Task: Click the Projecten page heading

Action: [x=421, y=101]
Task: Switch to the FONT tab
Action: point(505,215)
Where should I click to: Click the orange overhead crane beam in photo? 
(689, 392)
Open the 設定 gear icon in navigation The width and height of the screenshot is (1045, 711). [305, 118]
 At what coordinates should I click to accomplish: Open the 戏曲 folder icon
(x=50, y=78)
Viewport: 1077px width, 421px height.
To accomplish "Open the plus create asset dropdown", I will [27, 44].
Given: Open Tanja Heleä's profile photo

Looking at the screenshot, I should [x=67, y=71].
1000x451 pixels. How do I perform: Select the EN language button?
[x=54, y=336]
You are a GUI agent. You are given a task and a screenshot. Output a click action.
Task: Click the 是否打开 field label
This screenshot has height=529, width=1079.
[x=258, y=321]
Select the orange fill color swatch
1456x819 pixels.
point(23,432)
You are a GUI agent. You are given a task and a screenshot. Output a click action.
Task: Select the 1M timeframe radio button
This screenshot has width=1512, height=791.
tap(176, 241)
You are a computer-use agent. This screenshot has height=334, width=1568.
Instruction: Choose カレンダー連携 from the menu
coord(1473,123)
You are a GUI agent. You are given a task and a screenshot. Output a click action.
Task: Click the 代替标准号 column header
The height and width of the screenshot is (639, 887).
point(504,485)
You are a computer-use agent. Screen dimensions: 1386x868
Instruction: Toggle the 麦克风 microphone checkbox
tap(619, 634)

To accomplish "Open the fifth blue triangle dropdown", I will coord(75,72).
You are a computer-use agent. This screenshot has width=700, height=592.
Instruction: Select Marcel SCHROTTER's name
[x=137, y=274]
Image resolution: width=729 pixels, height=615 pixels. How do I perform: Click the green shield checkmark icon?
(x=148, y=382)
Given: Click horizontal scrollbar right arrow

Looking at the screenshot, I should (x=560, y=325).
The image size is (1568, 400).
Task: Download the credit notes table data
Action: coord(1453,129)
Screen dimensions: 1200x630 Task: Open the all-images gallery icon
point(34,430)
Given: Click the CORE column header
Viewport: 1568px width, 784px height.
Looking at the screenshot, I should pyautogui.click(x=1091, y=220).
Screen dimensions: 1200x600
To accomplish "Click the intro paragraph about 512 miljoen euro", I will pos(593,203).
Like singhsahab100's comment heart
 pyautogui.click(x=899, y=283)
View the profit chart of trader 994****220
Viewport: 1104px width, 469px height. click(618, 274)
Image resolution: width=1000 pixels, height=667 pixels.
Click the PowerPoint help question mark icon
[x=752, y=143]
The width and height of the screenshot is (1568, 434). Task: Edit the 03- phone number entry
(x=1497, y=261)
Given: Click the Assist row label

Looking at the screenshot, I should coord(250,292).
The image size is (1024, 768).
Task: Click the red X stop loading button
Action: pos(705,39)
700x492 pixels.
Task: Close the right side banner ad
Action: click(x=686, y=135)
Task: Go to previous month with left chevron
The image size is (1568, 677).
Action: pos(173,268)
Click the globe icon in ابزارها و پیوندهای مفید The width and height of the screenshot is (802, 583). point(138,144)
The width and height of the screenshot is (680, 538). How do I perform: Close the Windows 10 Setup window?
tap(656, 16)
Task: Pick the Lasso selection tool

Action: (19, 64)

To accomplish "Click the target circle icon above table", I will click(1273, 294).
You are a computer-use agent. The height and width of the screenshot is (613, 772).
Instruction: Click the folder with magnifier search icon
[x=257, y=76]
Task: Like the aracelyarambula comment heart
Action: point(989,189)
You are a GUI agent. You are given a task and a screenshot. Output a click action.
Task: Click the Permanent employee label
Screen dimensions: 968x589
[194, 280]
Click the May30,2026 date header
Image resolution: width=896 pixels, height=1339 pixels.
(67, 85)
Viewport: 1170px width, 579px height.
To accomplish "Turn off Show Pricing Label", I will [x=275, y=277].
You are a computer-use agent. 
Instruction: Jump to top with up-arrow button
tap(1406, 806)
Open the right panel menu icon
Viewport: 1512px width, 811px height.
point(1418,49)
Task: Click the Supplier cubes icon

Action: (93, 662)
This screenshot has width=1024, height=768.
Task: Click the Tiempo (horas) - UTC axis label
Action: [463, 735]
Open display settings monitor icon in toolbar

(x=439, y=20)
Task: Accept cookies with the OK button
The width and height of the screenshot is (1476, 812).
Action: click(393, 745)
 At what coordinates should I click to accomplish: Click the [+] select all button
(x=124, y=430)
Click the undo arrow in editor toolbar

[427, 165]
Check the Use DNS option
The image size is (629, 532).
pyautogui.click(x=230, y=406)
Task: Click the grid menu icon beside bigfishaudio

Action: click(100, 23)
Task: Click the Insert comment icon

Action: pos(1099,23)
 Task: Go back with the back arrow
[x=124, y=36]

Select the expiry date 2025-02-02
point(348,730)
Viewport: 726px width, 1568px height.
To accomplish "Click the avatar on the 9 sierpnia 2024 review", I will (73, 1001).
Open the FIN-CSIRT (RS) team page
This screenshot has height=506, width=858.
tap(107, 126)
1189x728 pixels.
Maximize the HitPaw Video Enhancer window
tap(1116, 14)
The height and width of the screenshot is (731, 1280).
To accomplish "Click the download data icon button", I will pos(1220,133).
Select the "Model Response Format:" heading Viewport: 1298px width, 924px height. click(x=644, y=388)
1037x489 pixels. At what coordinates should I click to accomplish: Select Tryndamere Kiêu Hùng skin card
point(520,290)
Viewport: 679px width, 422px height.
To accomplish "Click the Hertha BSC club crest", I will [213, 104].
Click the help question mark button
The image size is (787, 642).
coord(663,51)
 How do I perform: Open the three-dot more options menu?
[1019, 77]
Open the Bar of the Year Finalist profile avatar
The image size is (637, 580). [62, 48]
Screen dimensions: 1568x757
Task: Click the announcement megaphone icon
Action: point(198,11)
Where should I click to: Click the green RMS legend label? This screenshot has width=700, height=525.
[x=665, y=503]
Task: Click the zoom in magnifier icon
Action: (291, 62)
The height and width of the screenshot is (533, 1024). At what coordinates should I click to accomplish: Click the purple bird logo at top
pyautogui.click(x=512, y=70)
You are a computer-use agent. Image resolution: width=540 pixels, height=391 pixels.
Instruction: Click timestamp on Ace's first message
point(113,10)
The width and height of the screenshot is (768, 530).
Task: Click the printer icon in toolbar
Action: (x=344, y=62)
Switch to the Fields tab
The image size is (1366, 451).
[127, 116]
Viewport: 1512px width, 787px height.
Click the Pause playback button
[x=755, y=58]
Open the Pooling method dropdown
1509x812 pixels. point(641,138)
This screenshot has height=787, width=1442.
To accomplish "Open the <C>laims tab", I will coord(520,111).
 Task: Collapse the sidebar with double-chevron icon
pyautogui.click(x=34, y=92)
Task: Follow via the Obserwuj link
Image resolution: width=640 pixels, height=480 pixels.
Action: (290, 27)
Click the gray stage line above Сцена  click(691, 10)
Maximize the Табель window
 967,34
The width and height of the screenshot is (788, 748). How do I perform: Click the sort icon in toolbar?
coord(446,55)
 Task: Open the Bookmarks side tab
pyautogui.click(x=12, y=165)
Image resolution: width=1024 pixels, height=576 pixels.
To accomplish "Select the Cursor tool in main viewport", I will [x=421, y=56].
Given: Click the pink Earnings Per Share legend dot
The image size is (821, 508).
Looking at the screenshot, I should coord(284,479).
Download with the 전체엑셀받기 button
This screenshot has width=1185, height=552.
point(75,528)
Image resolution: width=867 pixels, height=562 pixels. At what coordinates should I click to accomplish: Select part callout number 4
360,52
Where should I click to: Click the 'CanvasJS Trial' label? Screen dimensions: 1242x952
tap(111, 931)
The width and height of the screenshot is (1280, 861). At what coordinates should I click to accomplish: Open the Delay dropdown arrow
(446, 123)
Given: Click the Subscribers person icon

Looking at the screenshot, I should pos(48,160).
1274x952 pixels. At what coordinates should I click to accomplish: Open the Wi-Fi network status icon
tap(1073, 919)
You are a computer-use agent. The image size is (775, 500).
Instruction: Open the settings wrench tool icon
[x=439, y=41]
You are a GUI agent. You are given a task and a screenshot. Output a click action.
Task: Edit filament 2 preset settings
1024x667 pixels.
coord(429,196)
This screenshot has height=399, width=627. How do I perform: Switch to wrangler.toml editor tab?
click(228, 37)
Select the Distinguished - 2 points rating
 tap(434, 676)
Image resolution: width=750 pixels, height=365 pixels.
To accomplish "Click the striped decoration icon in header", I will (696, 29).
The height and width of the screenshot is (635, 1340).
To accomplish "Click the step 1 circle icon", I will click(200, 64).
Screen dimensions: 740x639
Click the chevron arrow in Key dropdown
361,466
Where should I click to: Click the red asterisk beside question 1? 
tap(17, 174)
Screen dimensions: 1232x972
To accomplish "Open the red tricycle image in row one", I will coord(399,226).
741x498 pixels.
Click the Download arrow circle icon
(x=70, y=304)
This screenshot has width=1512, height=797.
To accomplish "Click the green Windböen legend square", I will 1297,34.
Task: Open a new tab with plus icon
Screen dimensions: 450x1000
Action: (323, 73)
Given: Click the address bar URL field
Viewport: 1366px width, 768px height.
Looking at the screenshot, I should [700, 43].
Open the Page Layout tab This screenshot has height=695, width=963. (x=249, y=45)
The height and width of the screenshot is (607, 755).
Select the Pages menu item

§ §

Directions for this task
Within the entries above, work out the number of lines that include the string "computer" and give only that.

Response box
7